Like Kerry’s plan for employer-provided insurance, his expansion of Medicaid and SCHIP is also very expensive, relative to what it achieves. The reason is that people tend to drop private coverage to enroll in taxpayer funded insurance. In fact, studies estimate that 50 cents to 75 cents of each additional dollar spent under Medicaid simply replaces private insurance coverage.

Thorpe estimates that if all 27 million individuals who qualify under Kerry’s proposals were enrolled, the cost per newly insured individual would be $3,315. Even scarier is that program cost – when fully implemented – balloons to about $145 billion per year, or more than $5,000 per newly insured individual. Expensive as it sounds, this may be optimistic.

Portable versus Employment-Based Insurance. In addition to the two tax subsidy proposals, Bush supports expansion of Association Health Plans (AHPs). This would allow groups such as the National Restaurant Association to sell insurance to their members in all 50 states. All three of these proposals would encourage individually-owned personal and portable health insurance.

By contrast, Kerry is mostly focused on employer-provided insurance — the kind that must be forfeited every time a worker changes jobs. Granted, people who are able to buy into plans similar to the FEHBP will have individually owned insurance, but this insurance has some of the same disadvantages as employer-sponsored coverage. For example, the insurance lasts only 12 months at a time and the ability to participate anew vanishes if an individual’s eligibility changes.

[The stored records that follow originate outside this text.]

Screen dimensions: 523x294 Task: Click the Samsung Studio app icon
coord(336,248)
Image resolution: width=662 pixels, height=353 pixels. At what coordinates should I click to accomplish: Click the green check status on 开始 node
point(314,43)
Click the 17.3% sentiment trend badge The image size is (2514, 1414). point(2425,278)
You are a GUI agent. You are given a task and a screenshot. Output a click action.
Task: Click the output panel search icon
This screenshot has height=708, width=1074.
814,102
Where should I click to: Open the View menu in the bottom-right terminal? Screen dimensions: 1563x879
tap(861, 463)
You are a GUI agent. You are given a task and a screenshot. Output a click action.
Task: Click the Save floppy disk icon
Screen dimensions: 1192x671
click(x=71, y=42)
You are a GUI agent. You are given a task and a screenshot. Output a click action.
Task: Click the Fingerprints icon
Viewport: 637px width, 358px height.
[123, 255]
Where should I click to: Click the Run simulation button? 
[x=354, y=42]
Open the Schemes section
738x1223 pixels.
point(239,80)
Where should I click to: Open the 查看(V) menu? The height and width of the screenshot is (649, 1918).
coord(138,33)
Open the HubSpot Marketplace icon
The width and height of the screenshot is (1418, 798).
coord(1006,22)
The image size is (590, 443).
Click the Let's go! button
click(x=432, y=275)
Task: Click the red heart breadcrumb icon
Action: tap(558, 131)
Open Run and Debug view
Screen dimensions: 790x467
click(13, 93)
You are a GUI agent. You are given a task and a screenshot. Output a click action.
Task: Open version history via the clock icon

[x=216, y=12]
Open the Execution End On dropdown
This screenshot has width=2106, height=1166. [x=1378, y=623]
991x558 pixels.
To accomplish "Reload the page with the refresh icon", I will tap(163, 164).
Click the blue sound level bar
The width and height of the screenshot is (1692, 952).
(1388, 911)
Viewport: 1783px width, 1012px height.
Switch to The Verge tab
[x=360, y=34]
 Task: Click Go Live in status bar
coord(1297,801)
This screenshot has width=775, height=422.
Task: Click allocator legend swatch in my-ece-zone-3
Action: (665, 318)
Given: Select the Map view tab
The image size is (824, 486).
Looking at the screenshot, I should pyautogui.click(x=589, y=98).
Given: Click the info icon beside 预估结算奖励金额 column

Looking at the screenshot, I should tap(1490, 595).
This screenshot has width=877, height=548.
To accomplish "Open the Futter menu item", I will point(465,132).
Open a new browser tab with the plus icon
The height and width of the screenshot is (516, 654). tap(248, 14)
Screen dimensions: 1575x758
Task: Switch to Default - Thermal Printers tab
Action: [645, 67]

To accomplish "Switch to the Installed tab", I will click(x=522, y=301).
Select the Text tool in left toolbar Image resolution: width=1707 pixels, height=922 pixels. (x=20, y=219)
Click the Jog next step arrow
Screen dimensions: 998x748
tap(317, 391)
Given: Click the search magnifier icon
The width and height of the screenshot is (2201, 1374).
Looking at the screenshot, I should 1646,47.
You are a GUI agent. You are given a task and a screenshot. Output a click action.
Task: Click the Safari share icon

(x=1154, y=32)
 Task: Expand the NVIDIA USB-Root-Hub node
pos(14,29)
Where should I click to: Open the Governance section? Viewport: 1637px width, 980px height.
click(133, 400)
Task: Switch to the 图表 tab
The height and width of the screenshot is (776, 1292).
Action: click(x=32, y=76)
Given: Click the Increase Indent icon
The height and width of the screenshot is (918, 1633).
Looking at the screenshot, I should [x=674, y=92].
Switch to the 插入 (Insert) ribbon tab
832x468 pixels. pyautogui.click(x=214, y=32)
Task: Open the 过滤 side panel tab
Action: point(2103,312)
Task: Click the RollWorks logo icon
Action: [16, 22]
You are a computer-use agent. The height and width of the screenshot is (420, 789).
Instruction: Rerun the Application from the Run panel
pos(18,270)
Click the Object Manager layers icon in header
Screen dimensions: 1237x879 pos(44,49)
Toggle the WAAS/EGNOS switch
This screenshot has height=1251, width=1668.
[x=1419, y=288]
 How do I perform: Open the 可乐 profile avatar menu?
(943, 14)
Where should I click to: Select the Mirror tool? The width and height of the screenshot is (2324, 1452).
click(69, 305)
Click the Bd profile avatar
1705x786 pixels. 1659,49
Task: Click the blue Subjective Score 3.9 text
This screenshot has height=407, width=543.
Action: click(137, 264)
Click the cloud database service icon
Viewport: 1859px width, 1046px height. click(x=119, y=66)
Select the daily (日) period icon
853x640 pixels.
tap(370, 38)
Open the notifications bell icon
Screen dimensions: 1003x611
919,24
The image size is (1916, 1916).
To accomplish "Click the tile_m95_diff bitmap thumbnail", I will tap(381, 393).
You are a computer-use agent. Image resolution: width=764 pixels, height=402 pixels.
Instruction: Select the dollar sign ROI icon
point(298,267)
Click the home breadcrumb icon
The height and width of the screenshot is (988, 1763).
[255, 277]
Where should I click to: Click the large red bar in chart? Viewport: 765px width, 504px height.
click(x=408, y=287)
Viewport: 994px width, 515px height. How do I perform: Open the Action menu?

Tax Fairness versus Discrimination. Current tax law favors health insurance purchased through employer-sponsored plans by excluding employers' premium contributions from their employees’ taxable income. By contrast, individuals who purchase their own insurance (other than the self-employed) get virtually no tax relief. Bush proposes to create a level playing field by giving individually purchased HSA plans the same tax advantages as policies purchased through an employer.
Kerry has ignored this issue.

Kerry’s plan is costly. Overall, Kerry’s plan is much more ambitious — spending 10 times as many taxpayer dollars and trying to insure more of the uninsured. But under his program, taxpayers will pay a lot more than what insurance costs in the marketplace. Based on each campaign’s respective estimates, the Senator’s proposal costs twice as much as Bush's per newly insured. Under more realistic assumptions, Kerry's plan may cost many times more than Bush’s.